The plan to impose ‘digital taxes’ on companies like Google and Facebook has been championed by the UK, France, Spain and Italy. Paris, Rome and London have already put in place national laws on how such taxation would be effected. Talks on the issue have been held under the auspices of the Organization for Economic Cooperation and Development (OECD).
The US, in whose jurisdiction some of the biggest digital companies reside, threw the talks into disarray last week after pulling out of negotiations. US Treasury secretary Steven Mnuchin informed his European counterparts about the decision in a letter, media reports revealed on Wednesday.
“Attempting to rush such difficult negotiations is a distraction from far more important matters,” Mnuchin was cited by Financial Times as having written. “This is a time when governments around the world should focus their attention on dealing with the economic issues resulting from Covid-19.”
The recipients of the message snapped back on Thursday, saying the US was acting unacceptably.
“This letter is a provocation. It’s a provocation towards all the partners at the OECD when we were centimetres away from a deal on the taxation of digital giants,” said French Finance Minister Bruno Le Maire in an interview on France Inter radio. The organization has 37 member states, but the talks involve nearly 140 countries.

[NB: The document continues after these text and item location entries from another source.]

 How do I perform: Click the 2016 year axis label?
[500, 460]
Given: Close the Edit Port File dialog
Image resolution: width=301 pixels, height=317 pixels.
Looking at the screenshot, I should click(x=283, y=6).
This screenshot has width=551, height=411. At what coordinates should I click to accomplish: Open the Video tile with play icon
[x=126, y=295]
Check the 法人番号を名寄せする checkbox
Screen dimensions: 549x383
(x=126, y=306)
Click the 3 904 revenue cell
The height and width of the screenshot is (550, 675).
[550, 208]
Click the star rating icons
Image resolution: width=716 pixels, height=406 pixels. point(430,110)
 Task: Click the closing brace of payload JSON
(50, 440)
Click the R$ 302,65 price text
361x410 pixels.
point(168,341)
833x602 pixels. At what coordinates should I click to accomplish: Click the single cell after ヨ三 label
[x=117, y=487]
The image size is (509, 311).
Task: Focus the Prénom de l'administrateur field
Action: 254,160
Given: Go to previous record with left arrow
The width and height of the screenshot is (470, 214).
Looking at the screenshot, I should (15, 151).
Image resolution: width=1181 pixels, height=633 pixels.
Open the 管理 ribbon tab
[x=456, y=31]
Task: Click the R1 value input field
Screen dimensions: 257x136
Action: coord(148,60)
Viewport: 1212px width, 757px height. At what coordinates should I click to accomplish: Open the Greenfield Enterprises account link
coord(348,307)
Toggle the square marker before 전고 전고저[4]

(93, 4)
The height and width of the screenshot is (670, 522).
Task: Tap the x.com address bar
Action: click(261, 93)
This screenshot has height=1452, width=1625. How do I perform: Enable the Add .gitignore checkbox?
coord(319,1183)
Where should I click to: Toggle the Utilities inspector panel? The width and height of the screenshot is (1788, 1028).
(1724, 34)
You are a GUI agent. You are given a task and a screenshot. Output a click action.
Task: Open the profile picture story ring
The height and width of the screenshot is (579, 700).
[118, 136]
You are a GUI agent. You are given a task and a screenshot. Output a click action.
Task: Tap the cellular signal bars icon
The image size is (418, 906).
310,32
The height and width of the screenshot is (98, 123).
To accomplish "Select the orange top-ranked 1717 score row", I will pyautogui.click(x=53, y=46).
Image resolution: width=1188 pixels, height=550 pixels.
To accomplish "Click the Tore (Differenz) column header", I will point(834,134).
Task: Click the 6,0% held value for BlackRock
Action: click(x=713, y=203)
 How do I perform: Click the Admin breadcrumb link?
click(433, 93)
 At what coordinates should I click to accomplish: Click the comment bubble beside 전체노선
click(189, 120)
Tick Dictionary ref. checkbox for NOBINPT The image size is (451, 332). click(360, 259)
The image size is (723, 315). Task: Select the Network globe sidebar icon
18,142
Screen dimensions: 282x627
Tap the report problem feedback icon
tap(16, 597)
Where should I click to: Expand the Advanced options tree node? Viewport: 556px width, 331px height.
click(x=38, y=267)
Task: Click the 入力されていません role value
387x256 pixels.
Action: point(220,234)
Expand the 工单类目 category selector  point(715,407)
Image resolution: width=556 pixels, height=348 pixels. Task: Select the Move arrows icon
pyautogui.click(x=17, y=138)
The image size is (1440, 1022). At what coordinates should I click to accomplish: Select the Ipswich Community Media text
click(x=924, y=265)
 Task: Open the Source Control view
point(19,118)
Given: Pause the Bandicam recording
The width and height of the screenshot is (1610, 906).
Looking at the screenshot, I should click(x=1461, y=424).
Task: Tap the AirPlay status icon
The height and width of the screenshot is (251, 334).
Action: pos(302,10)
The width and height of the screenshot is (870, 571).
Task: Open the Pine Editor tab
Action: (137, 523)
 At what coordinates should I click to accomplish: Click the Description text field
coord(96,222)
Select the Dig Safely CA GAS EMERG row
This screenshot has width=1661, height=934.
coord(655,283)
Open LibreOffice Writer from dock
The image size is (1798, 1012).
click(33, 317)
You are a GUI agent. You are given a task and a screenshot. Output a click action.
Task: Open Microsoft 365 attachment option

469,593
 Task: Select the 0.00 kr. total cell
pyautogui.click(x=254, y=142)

Spanish Finance Minister Maria Jesus Montero said the four European nations will not “accept any type of threat” from another country. “We are not legislating to damage the interest of other countries,” she told Cadena SER radio. “We are legislating so that our tax system is orderly, fair and adapted to current circumstances.”
In the letter, Mnuchin said the US was going to resume talks sometime later in the year and said Washington would respond “with appropriate commensurate measures” if other nations try to collect digital taxes. European nations agreed to freeze the collection while the OECD talks are underway.
The US government threatened France with tariffs on French-made goods like champagne as it was preparing to implement its digital tax last year. Earlier this month it announced a probe into countries wishing to “unfairly” collect taxes from digital giants, saying punitive action against them may be taken.
The proposed reform would impose a global minimum corporate tax rate to prevent the shift of profits to tax havens like Ireland, and would award nations some right to tax profits generated under their jurisdiction. The US indicated it may accept the former proposal, but has rejected the latter one.